What's happening here is knfsd older than 2.6.38 will return NFS4ERR_INVAL
for EXCHANGE_ID that has EXCHGID4_FLAG_BIND_PRINC_STATEID set in the
request.

Should the client's use of stateid/princ binding be optional/configureable?

Ben

2015-06-26 17:50:32

by J. Bruce Fields

[permalink] [raw]
Subject: Re: Mount regression between 4.0.4 client and 2.6.35 server

On Fri, Jun 26, 2015 at 08:17:30AM -0400, Benjamin Coddington wrote:
> On Thu, 18 Jun 2015, Trond Myklebust wrote:
>
> > On Thu, Jun 18, 2015 at 4:04 AM, Anders Blomdell
> > <[email protected]> wrote:
> > >
> > > I have a problem with a 4.0.4 client refusing to mount from a 2.6.35 server
> > > due to NFS4ERR_INVAL returned during nfs4_discover_server_trunking. See
> > > https://bugzilla.redhat.com/show_bug.cgi?id=1228272.
> >
> >
> > Why should we change the clients if the server is in clear and obvious
> > violation of the spec?
>
>
> What's happening here is knfsd older than 2.6.38 will return NFS4ERR_INVAL
> for EXCHANGE_ID that has EXCHGID4_FLAG_BIND_PRINC_STATEID set in the
> request.

Note that intentionally left off by default until 3.11, exactly because
I thought there was a high risk of incompatibility with future clients
at that point.

> Should the client's use of stateid/princ binding be optional/configureable?

So, perhaps there's other reasons for doing this, but we're not going to
justify it for compatibility with out-of-spec behavior in older
experimental server code.

Possibly more annoying is that Solaris servers (I don't know which
versions, I just have one report that says "Solaris 10") are also
returning GARBAGE_ARGS instead of NFS4ERR_MINOR_VERS_MISMATCH on
attempts to use 4.2.

--b.

2015-06-26 17:58:35

by Trond Myklebust

[permalink] [raw]
Subject: Re: Mount regression between 4.0.4 client and 2.6.35 server

On Fri, Jun 26, 2015 at 1:50 PM, J. Bruce Fields <[email protected]> wrote:
> On Fri, Jun 26, 2015 at 08:17:30AM -0400, Benjamin Coddington wrote:
>> On Thu, 18 Jun 2015, Trond Myklebust wrote:
>>
>> > On Thu, Jun 18, 2015 at 4:04 AM, Anders Blomdell
>> > <[email protected]> wrote:
>> > >
>> > > I have a problem with a 4.0.4 client refusing to mount from a 2.6.35 server
>> > > due to NFS4ERR_INVAL returned during nfs4_discover_server_trunking.
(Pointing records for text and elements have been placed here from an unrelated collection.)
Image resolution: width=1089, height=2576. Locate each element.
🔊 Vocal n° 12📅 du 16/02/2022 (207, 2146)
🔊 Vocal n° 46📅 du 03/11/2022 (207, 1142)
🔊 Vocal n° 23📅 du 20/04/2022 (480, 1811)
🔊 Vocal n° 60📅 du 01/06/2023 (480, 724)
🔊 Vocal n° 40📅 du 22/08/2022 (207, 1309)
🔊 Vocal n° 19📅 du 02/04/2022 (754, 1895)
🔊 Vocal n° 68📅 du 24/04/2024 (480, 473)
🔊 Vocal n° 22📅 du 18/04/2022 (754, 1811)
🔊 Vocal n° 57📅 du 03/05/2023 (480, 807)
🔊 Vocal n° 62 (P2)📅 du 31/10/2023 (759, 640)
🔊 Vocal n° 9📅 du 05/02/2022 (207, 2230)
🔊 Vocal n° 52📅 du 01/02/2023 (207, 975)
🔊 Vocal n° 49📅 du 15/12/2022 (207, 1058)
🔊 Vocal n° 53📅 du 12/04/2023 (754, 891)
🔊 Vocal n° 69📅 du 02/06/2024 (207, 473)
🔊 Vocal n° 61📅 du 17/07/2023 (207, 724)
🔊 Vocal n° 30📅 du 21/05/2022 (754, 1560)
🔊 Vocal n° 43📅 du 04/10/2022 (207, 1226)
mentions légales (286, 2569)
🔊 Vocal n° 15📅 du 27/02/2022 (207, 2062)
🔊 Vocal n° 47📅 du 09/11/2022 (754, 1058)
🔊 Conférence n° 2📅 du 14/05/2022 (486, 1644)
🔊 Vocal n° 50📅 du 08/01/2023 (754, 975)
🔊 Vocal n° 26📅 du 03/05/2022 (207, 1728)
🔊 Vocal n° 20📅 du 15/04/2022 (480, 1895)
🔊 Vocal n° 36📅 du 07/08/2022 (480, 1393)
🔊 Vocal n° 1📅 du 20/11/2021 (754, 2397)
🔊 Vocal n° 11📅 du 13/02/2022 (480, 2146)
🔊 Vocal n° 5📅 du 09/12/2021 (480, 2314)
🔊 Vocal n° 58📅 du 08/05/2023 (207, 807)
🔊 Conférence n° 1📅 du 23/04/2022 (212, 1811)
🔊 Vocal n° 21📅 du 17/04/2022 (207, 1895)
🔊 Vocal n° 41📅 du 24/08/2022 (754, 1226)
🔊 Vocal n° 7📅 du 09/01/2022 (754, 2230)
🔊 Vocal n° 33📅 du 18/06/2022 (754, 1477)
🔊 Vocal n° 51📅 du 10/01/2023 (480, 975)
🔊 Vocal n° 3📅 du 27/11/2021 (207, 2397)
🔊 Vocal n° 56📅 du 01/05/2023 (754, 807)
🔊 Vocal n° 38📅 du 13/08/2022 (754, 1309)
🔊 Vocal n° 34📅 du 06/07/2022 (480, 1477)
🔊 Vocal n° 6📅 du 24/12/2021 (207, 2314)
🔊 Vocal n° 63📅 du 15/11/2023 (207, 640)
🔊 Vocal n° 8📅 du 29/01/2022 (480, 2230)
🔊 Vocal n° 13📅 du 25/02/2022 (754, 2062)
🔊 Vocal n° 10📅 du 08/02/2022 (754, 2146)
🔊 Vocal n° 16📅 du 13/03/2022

See
>> > > https://bugzilla.redhat.com/show_bug.cgi?id=1228272.
>> >
>> >
>> > Why should we change the clients if the server is in clear and obvious
>> > violation of the spec?
>>
>>
>> What's happening here is knfsd older than 2.6.38 will return NFS4ERR_INVAL
>> for EXCHANGE_ID that has EXCHGID4_FLAG_BIND_PRINC_STATEID set in the
>> request.
>
> Note that intentionally left off by default until 3.11, exactly because
> I thought there was a high risk of incompatibility with future clients
> at that point.
>
>> Should the client's use of stateid/princ binding be optional/configureable?
>
> So, perhaps there's other reasons for doing this, but we're not going to
> justify it for compatibility with out-of-spec behavior in older
> experimental server code.

The protocol gives the server the option of rejecting the client's
request for bind_princ_stateid by simply turning off the flag in its
reply. See https://tools.ietf.org/html/rfc5661#section-18.35.3

> Possibly more annoying is that Solaris servers (I don't know which
> versions, I just have one report that says "Solaris 10") are also
> returning GARBAGE_ARGS instead of NFS4ERR_MINOR_VERS_MISMATCH on
> attempts to use 4.2.

2015-06-26 18:32:20

by J. Bruce Fields

[permalink] [raw]
Subject: Re: Mount regression between 4.0.4 client and 2.6.35 server

On Fri, Jun 26, 2015 at 01:58:35PM -0400, Trond Myklebust wrote:
> On Fri, Jun 26, 2015 at 1:50 PM, J. Bruce Fields <[email protected]> wrote:
> > On Fri, Jun 26, 2015 at 08:17:30AM -0400, Benjamin Coddington wrote:
> >> On Thu, 18 Jun 2015, Trond Myklebust wrote:
> >>
> >> > On Thu, Jun 18, 2015 at 4:04 AM, Anders Blomdell
> >> > <[email protected]> wrote:
> >> > >
> >> > > I have a problem with a 4.0.4 client refusing to mount from a 2.6.35 server
> >> > > due to NFS4ERR_INVAL returned during nfs4_discover_server_trunking. See
> >> > > https://bugzilla.redhat.com/show_bug.cgi?id=1228272.
> >> >
> >> >
> >> > Why should we change the clients if the server is in clear and obvious
> >> > violation of the spec?
> >>
> >>
> >> What's happening here is knfsd older than 2.6.38 will return NFS4ERR_INVAL
> >> for EXCHANGE_ID that has EXCHGID4_FLAG_BIND_PRINC_STATEID set in the
> >> request.
> >
> > Note that intentionally left off by default until 3.11, exactly because
> > I thought there was a high risk of incompatibility with future clients
> > at that point.
> >
> >> Should the client's use of stateid/princ binding be optional/configureable?
> >
> > So, perhaps there's other reasons for doing this, but we're not going to
> > justify it for compatibility with out-of-spec behavior in older
> > experimental server code.
>
> The protocol gives the server the option of rejecting the client's
> request for bind_princ_stateid by simply turning off the flag in its
> reply. See https://tools.ietf.org/html/rfc5661#section-18.35.3

Yeah, that's what it's doing.

(The failure in this case was because the code just didn't know about
the flag at all--I think it still had constants taken from an earlier
ietf draft. Like I say, experimental code.)

--b.

>
> > Possibly more annoying is that Solaris servers (I don't know which
> > versions, I just have one report that says "Solaris 10") are also
> > returning GARBAGE_ARGS instead of NFS4ERR_MINOR_VERS_MISMATCH on
> > attempts to use 4.2.